Já na área externa do parque, o Portal da Chapada é outro clássico do destino, onde uma trilha exigente de areia, com quase 300 metros, leva o visitante até uma fenda rochosa que fica num mirante com vista panorâmica de um imenso tapete verde que abriga o Morro do Chapéu, o ponto mais alto da região, com 365 metros. Se ainda tinha dúvidas sobre o talento cénico da Chapada das Mesas, programe-se para ver o pôr do sol lá do alto. Mas o turismo na Chapada das Mesas fez-se muito além dos limites do parque e acontece em empreendimentos particulares bem estruturados.

Ver para crer


Demora um pouco para compreender o que se vê na parada seguinte. Sobretudo quando o próximo endereço tem acesso por um corredor de rochas esculpidas por quedas de água que escorrem por paredões que levam a um salão natural que fica dentro de um cânion, onde outra cachoeira se exibe desde a época em que o local servia para rituais sagrados dos índios Timbira.

A Pedra Caída é extraordinária. Não que todo o destino não seja capaz de surpreender a cada curva de estrada de terra, mas este lugar exagerou no cenário. Ao longo de mais de 13 mil hectares, tem 23 rios, 25 cachoeiras e um cardápio de atividades que inclui descida em tirolesas, cânions, cavernas e trilhas bem pensadas. É turismo de aventura familiar para todos os níveis de adrenalina. E é uma espécie de clube, com hotel e tudo. Mas são as caminhadas a pontos escondidos que fizeram da atração uma das mais procuradas. Passarelas de madeira cruzam florestas fechadas até cachoeiras que despencam dentro de cavernas, como, precisamente, a da Caverna, cuja trilha molhada leva até um poço formado por uma queda de 12 metros. Seria apenas mais uma opção de visita, entre tantas nessa chapada, não fosse o Santuário, onde o sagrado tem acesso por um rio, num cânion de dois mil metros de extensão. Ao final, à direita, um salão natural recebe as águas agitadas de uma cachoeira de 46 metros, cujo topo é constantemente visitado por andorinhões que também parecem não acreditar no que veem. E pode-se chorar, dar um grito de libertação ou ficar ali por horas observando um dos cenários mais impressionantes da Chapada. Os guias já estão acostumados com as reações que o local costuma causar em visitantes.

Para ver a potência cênica (e emocional) de Pedra Caída, o complexo conta também com teleféricos que deixam os visitantes no ponto mais alto, de onde é possível voltar em duas opções de tirolesas, de 1200 e 1400 metros de extensão.

E ainda

Se o Nordeste brasileiro fez de suas praias a imagem mais conhecida, a Chapada das Mesas soube tirar bom proveito de suas águas doces de tons cristalinos e temperatura agradável. São tantas e tão lindas que, na falta de uma, certos atrativos têm duas.
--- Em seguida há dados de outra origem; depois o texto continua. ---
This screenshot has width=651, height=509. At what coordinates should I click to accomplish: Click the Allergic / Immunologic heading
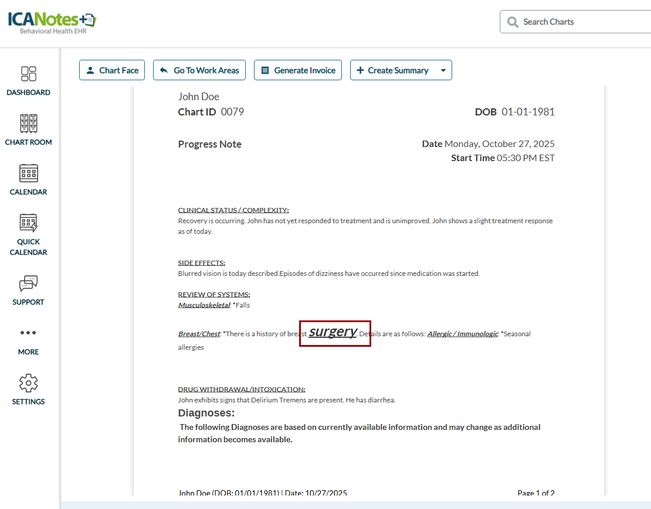[x=462, y=334]
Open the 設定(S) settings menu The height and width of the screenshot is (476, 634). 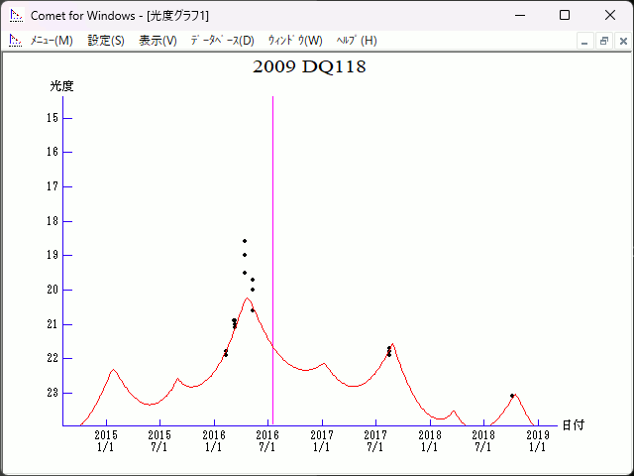(x=106, y=41)
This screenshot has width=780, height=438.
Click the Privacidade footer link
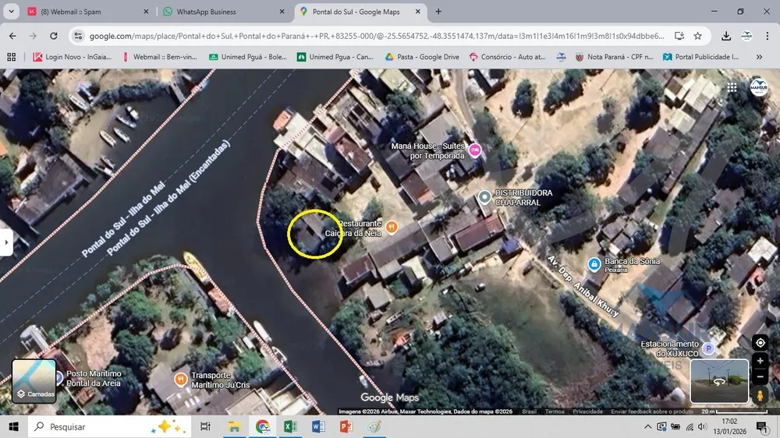tap(587, 412)
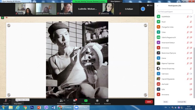Viewport: 195px width, 110px height.
Task: Click the Share Screen icon
Action: click(x=86, y=101)
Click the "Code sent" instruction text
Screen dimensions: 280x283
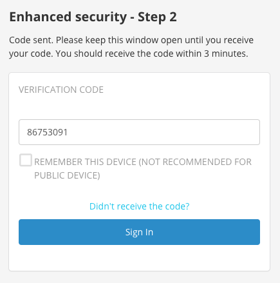click(x=131, y=47)
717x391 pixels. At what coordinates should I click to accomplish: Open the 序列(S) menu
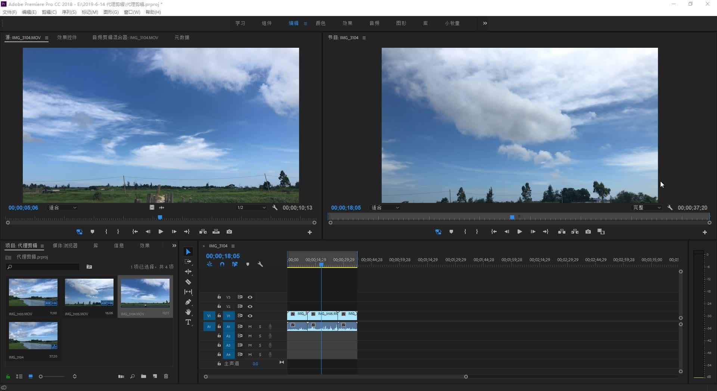click(x=69, y=12)
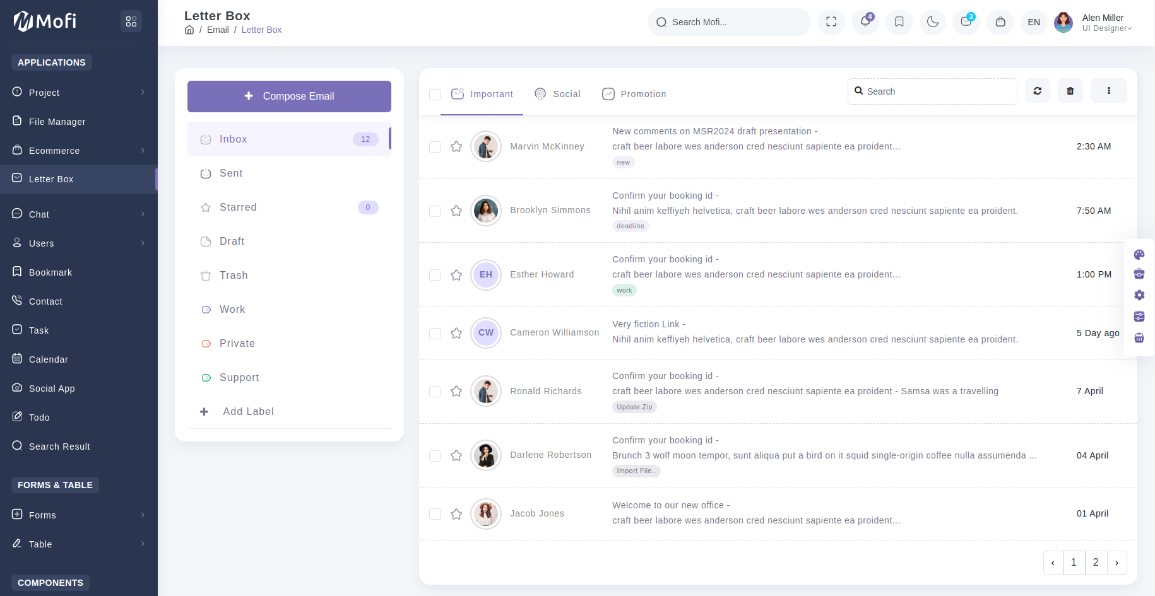Click the fullscreen toggle icon in header
Viewport: 1155px width, 596px height.
(831, 22)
A 30 quilômetros de Carolina, as Cachoeiras Gémeas são duas quedas paralelas de dez metros sobre uma pequena praia com bancos de areia em águas correntes que passam nos fundos de uma propriedade particular. Conhecido também como Cachoeiras de Itapecuru, o local é equipado com caiaque para aluguer, restaurante com vista e espaço para descanso sob uma tenda.

Outro clássico são os poços naturais de águas azuladas que se ocultam entre a mata fechada, como o Encanto Azul e o Poço Azul, na cidade de Riachão. É no Poço Azul que fica uma das cachoeiras mais altas, a impressionante Santa Bárbara, com 76 metros. Faltam também adjetivos para descrever os finais de tarde em braços escondidos de rio e poços anis que se fundem nas florestas densas mas de fácil acesso.
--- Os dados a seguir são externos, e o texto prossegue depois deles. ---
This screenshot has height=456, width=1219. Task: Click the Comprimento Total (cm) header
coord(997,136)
O rio Tocantins é um divisor natural entre Carolina, no Maranhão, e Filadélfia, no Tocantins, e é ali onde o pôr do sol também é atração. É do cais ao lado do restaurante Chega Mais, no centro de Carolina, que partem os barcos rápidos que riscam as águas desse rio de mais de dois mil quilômetros, considerado o segundo maior curso de água em terras brasileiras (o primeiro é o Amazonas, claro). A viagem segue sem novidades, com mangues e florestas alagadas em suas margens, até à Pedra Encantada, cujo nome dispensa explicações. Localizada a 22 quilômetros de Carolina, rio adentro, esta formação natural desponta numa área de alagamento do Tocantins, que surgiu com a construção de uma hidroelétrica. Foi-se o curso natural do rio, mas ficou uma imensa piscina, entre planaltos e florestas, num dos pontos mais lindos para observação do pôr do sol.

Toda a Chapada das Mesas é um dos endereços mais exclusivos deste Brasil interior de águas abundantes e cenários brutos.